Fern Isabel Coppedge (July 28, 1883 – April 21, 1951) was an American impressionist painter.

==Life==

Born in the small town of Cerro Gordo near Decatur, Illinois, to John L. Kuns and Maria Dilling Kuns, Fern Coppedge spent much of her life in Pennsylvania where she was associated with the New Hope School of American Impressionism, the Fellowship of the Pennsylvania Academy of Fine Arts, and the Philadelphia Art Alliance, and what became known as the Pennsylvania Impressionism movement.

Fern was a student of William Merritt Chase and attended the Art Institute of Chicago, the Art Students League of New York, and the Pennsylvania Academy of the Fine Arts.
During her artistic career she received several awards including the Shillard Medal in Philadelphia, a Gold Medal from the Exposition of Women’s Achievements, another Gold Medal from the Plastics Club of Philadelphia, and the Kansas City H.O. Dean Prize for Landscape.
She was a member of several prominent art organizations including the Philadelphia Art Alliance, the Art Students League of New York, and the Philadelphia Ten.

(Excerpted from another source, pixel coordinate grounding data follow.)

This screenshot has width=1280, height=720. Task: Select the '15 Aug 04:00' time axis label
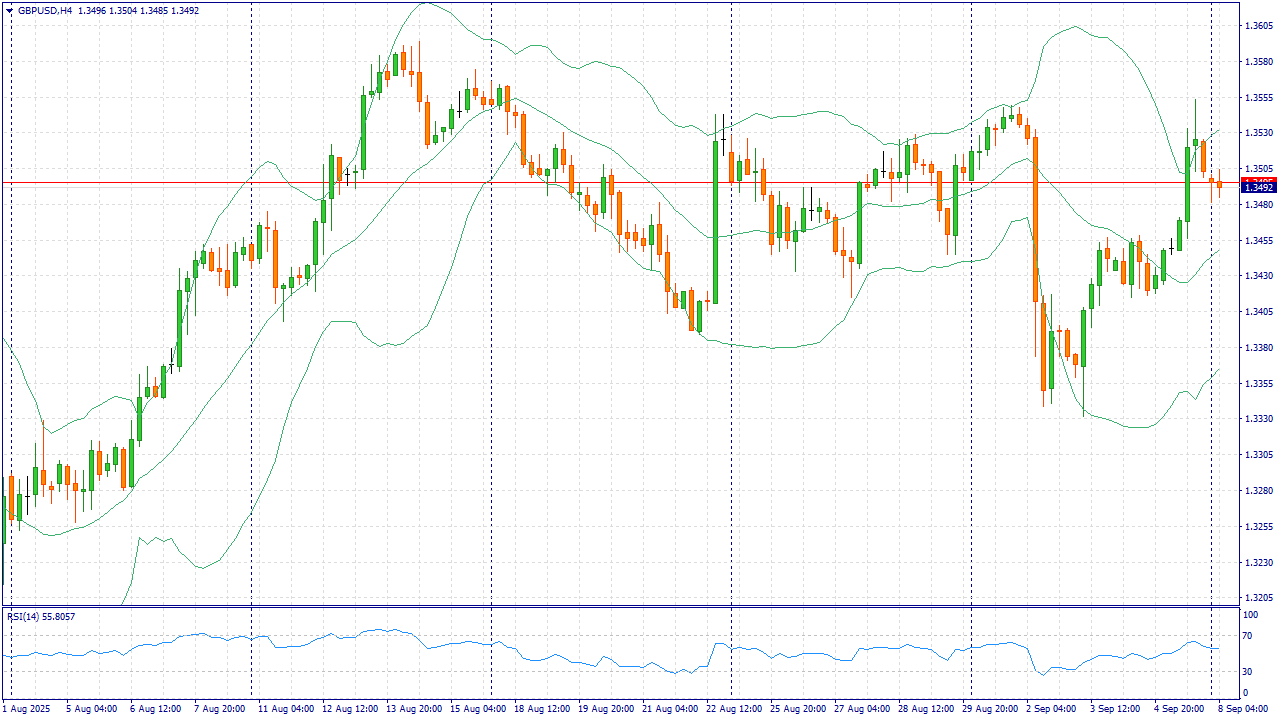pos(478,708)
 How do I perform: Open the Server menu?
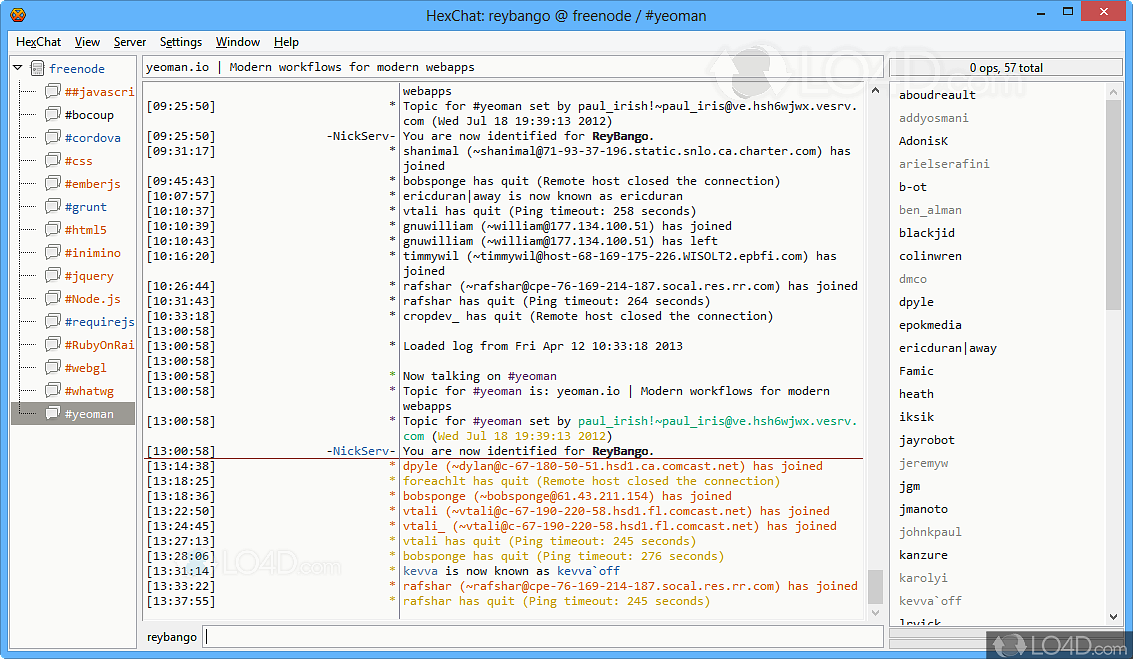[129, 42]
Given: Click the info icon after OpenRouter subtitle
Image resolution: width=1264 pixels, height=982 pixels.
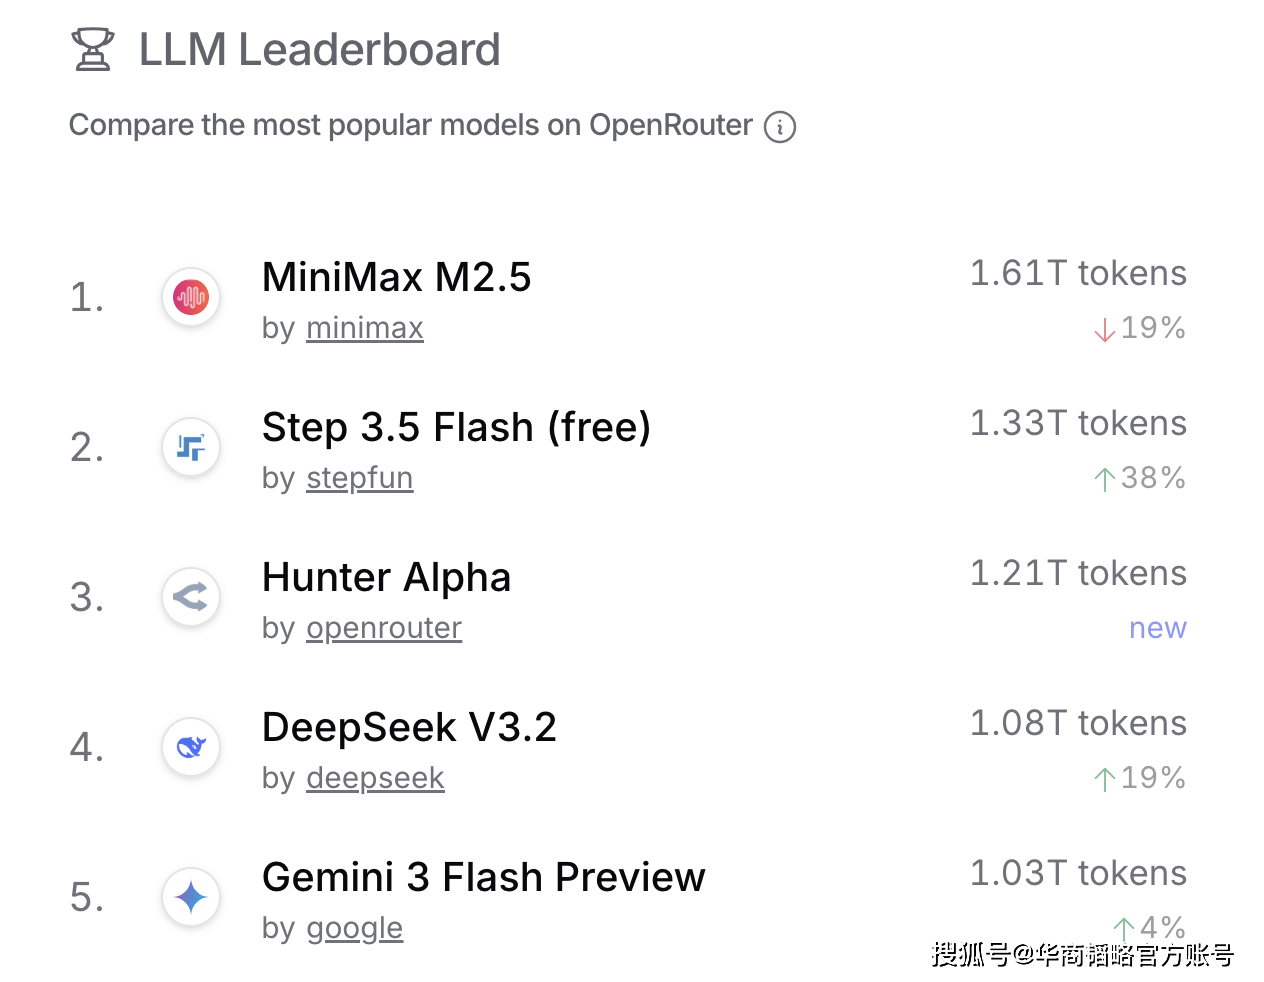Looking at the screenshot, I should (780, 127).
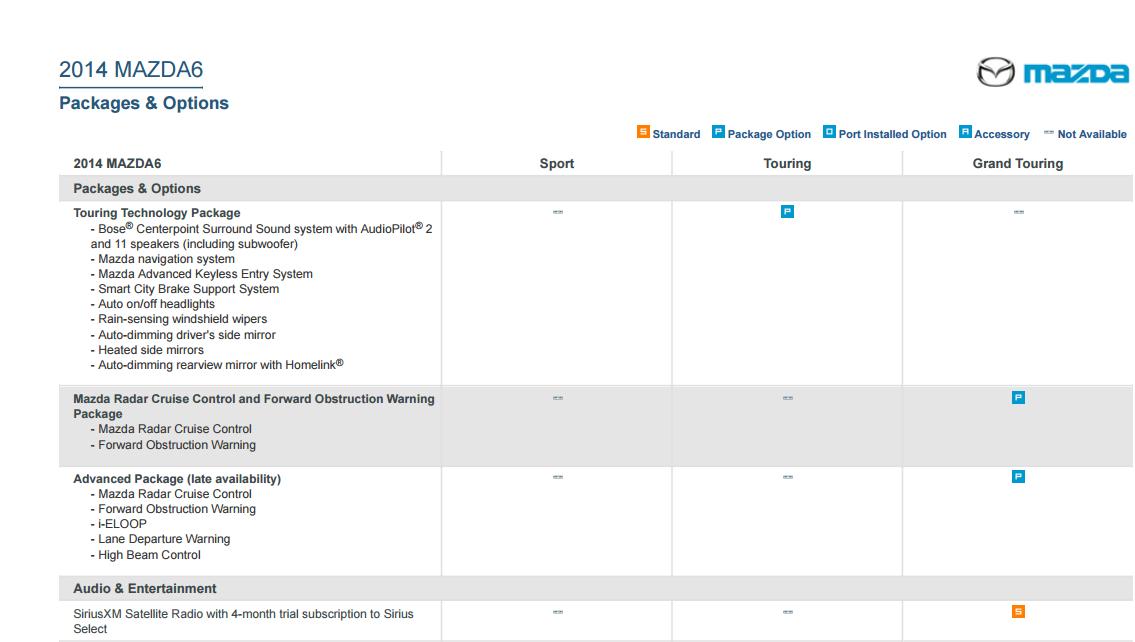Click the orange Standard legend icon
Image resolution: width=1135 pixels, height=642 pixels.
click(x=643, y=132)
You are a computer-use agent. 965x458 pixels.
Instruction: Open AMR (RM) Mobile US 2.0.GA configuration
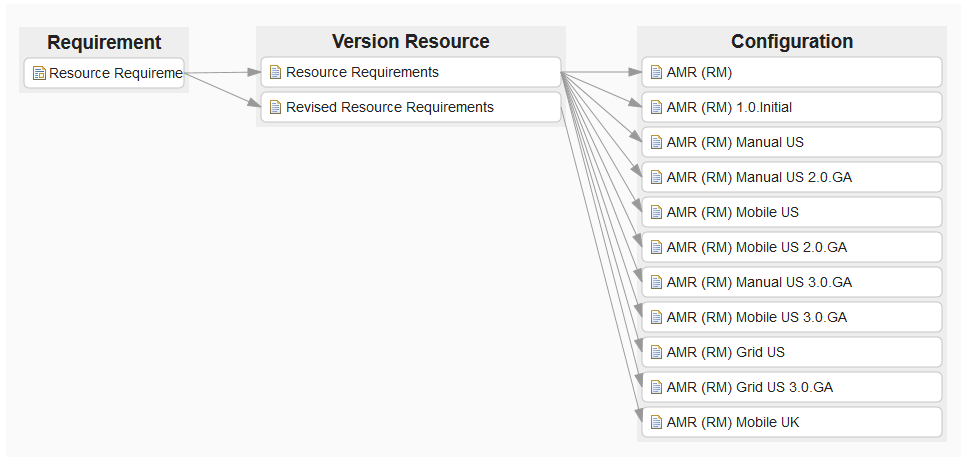(x=756, y=247)
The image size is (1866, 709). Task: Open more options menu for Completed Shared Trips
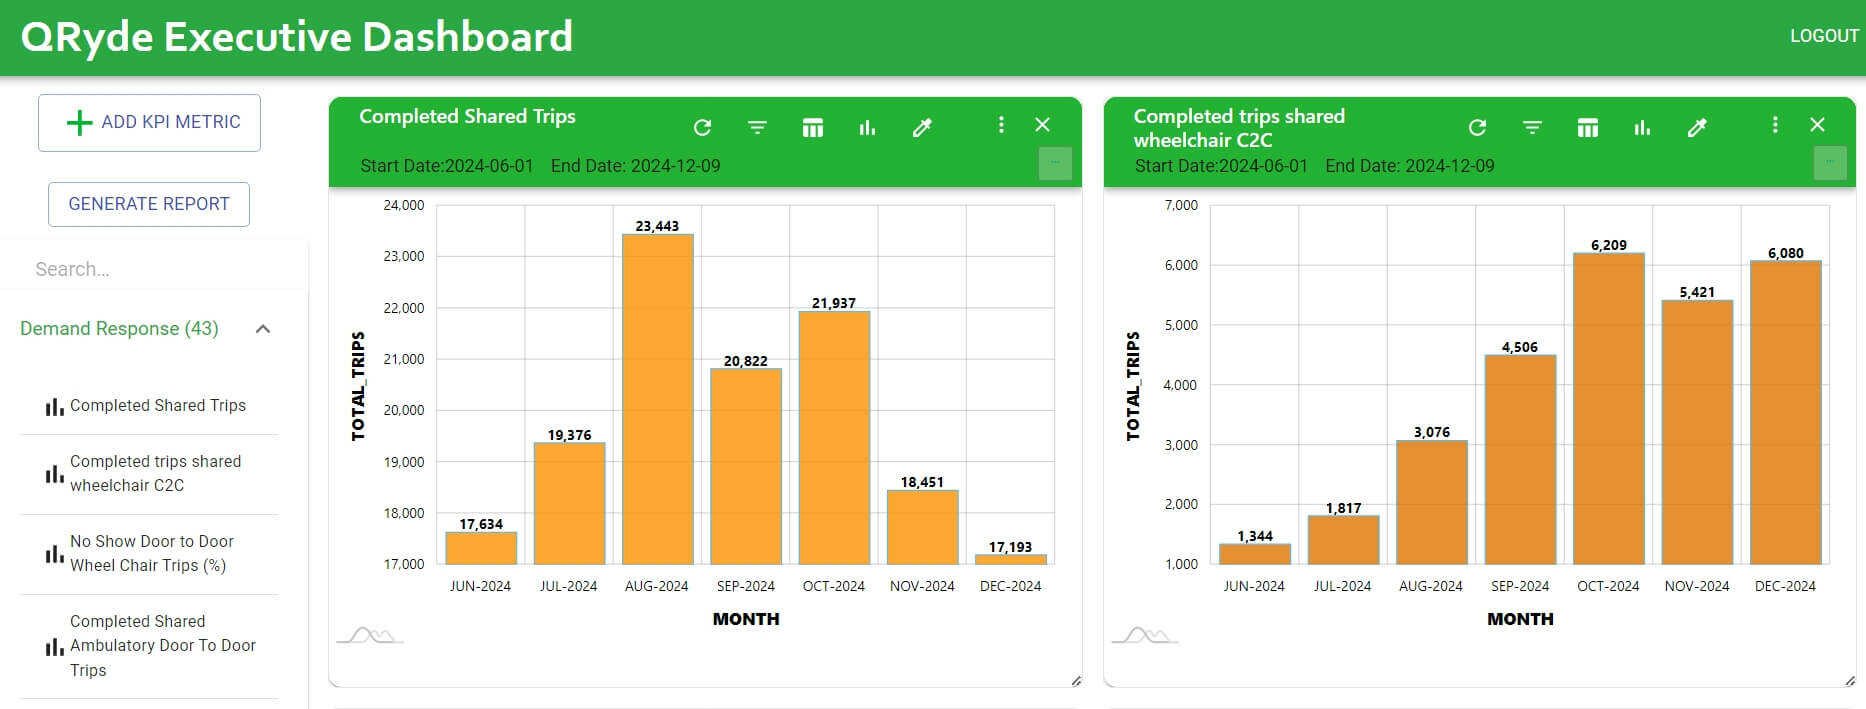1000,125
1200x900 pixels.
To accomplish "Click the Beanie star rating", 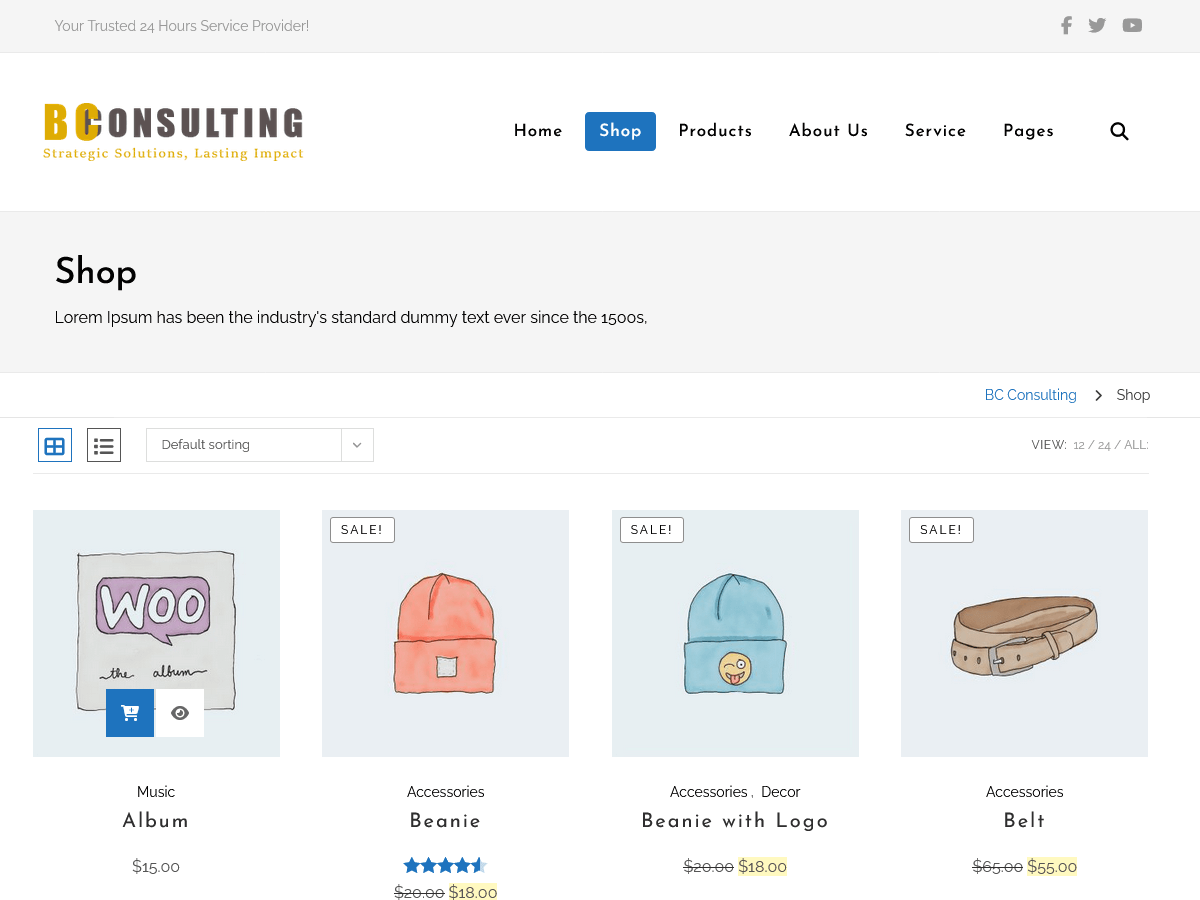I will [445, 864].
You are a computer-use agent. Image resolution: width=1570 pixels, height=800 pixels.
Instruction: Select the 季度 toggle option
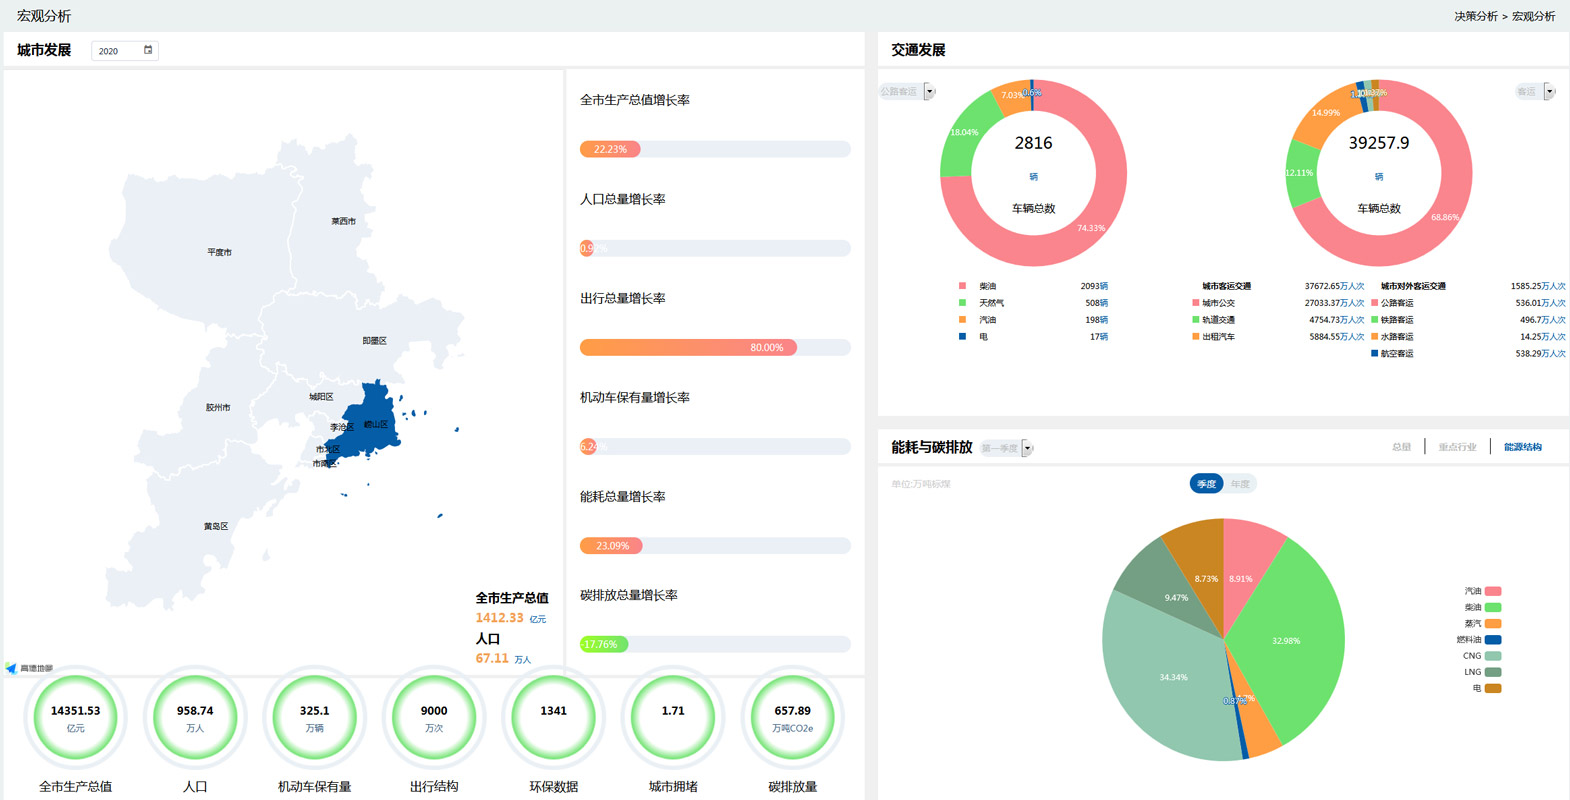point(1207,484)
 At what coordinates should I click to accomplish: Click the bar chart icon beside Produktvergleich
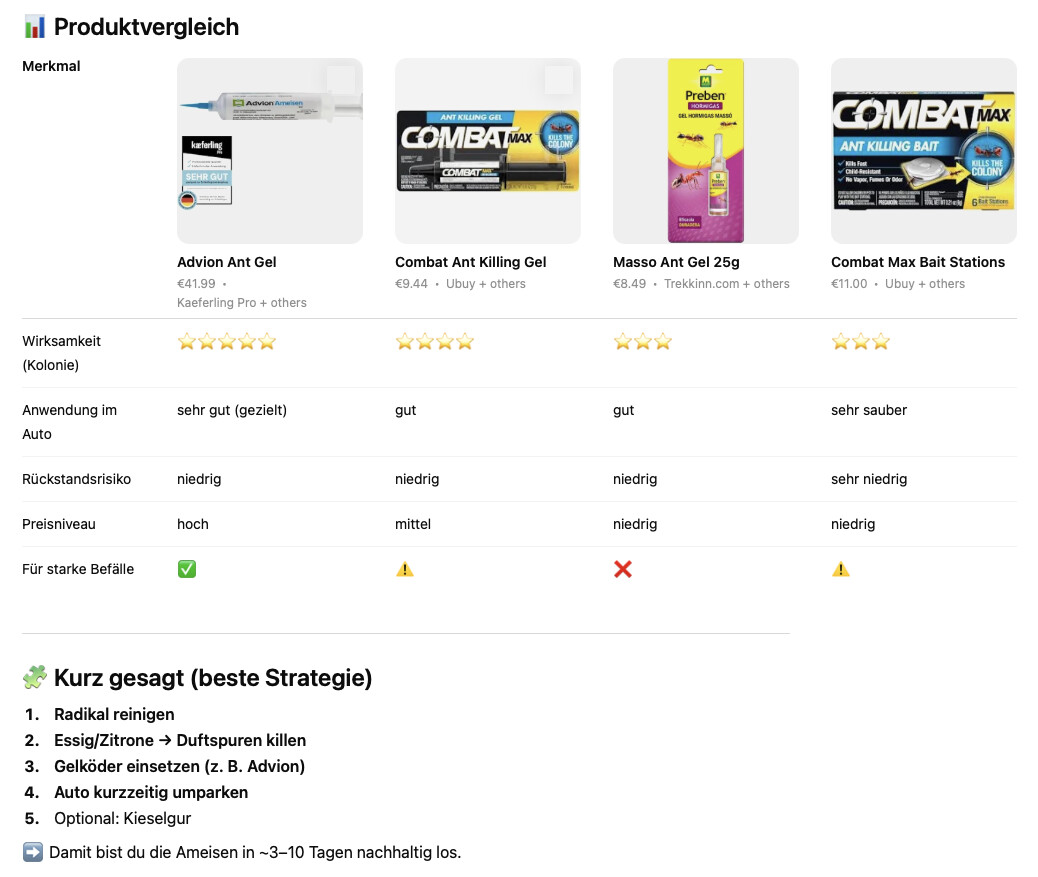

Coppedge became well known for her work as a landscape impressionist, painting snow scenes of the villages and farms of Bucks County.

The Michener Art Museum in Doylestown, Pennsylvania, displayed 50 of the artist's paintings in a retrospective exhibition in 1990 titled "Fern Coppedge: A Forgotten Woman" and published a 48-page catalog. In 2020–2021, the museum held another solo exhibition of her work, featuring new acquisitions and celebrating the digitization of her scrapbooks.

Coppedge died in New Hope, Pennsylvania, on April 21, 1951, at the age of 67.

Her husband, Robert W. Coppedge, a science teacher and botanist, was born in Missouri in 1878 and died in New Hope, Pennsylvania in 1948. The Coppedges were married in 1904 (not 1910) and remained husband and wife for 44 years.

==Works==
In 2011 a newly discovered landscape painting by Coppedge, entitled October, was sold at auction for $29,800. In 2006 a Coppedge painting was auctioned for $308,000.